■ PASSAGE SHOWN
☆ ☆ ☆

[HACKERS] [PATCH] Assert that the correct locks are held when calling PageGetLSN() - Mailing list pgsql-hackers

From Jacob Champion
Subject [HACKERS] [PATCH] Assert that the correct locks are held when calling PageGetLSN()
Date
Msg-id CABAq_6GXgQDVu3u12mK9O5Xt5abBZWQ0V40LZCE+oUf95XyNFg@mail.gmail.com
Whole thread Raw
Responses Re: [HACKERS] [PATCH] Assert that the correct locks are held whencalling PageGetLSN()
Re: [HACKERS] [PATCH] Assert that the correct locks are held whencalling PageGetLSN()
List pgsql-hackers
Hello all,

While working on checksum support for GPDB, we noticed that several
callers of PageGetLSN() didn't follow the correct locking procedure.

☆ ☆ ☆

■ DATASET EXCERPTS
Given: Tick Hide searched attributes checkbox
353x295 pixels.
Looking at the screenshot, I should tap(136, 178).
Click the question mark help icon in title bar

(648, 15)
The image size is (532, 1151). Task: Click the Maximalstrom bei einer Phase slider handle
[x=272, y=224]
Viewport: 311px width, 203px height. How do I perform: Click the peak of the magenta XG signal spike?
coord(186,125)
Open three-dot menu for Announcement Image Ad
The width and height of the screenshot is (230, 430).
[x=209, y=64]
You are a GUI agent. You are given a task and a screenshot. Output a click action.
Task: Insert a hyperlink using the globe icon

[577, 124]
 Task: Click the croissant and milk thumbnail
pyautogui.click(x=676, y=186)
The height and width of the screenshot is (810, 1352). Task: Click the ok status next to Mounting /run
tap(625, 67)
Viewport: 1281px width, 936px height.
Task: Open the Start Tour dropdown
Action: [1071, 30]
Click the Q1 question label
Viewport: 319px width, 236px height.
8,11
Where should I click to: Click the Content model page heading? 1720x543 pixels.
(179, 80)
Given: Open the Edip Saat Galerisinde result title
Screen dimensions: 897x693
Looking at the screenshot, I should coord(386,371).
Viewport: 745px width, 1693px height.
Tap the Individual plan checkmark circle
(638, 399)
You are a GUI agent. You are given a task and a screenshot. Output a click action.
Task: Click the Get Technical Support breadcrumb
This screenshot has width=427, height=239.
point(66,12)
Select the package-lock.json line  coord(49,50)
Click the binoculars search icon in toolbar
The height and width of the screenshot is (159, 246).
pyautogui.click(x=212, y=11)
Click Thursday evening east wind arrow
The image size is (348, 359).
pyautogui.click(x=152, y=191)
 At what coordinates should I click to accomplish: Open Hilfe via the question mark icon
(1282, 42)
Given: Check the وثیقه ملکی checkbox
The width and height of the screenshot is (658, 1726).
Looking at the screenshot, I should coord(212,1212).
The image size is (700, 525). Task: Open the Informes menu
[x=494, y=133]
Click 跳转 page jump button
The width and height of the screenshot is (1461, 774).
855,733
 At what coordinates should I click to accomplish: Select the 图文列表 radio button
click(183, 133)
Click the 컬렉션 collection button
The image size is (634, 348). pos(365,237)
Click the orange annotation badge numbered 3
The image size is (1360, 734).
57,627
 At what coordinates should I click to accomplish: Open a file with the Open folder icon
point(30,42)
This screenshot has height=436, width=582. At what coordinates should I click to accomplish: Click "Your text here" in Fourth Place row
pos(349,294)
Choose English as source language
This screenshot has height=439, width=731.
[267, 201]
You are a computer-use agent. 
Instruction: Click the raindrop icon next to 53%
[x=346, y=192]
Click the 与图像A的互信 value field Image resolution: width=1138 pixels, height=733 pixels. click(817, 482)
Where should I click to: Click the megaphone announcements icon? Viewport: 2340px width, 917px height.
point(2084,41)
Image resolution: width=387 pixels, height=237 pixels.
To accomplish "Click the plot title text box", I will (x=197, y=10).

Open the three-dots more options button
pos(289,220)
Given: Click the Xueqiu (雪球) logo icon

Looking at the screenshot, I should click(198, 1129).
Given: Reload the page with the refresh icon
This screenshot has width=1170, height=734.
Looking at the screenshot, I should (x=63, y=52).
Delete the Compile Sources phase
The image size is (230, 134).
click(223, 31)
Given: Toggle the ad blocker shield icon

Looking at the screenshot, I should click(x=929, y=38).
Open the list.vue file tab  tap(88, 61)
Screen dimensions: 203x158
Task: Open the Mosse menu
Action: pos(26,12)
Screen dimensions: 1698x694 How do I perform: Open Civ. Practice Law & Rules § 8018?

☆ ☆ ☆

■ TO BE DONE
1 > Edit the mailing list post, starting at the words "From Jacob Champion" and stopping after "correct locking procedure.", with "several" changed to "many".
2 > Answer these from the mailing list post:
(a) Who sent it?
(b) What work was underway when the problem was noticed?
(c) On which mailing list was it posted?
The listing is separate material, unrelated to the mailing list post.

■ RESPONSE LIST
1 >
From Jacob Champion
Subject [HACKERS] [PATCH] Assert that the correct locks are held when calling PageGetLSN()
Date
Msg-id CABAq_6GXgQDVu3u12mK9O5Xt5abBZWQ0V40LZCE+oUf95XyNFg@mail.gmail.com
Whole thread Raw
Responses Re: [HACKERS] [PATCH] Assert that the correct locks are held whencalling PageGetLSN()
Re: [HACKERS] [PATCH] Assert that the correct locks are held whencalling PageGetLSN()
List pgsql-hackers
Hello all,

While working on checksum support for GPDB, we noticed that many
callers of PageGetLSN() didn't follow the correct locking procedure.

2 >
(a) Jacob Champion
(b) Checksum support for GPDB
(c) pgsql-hackers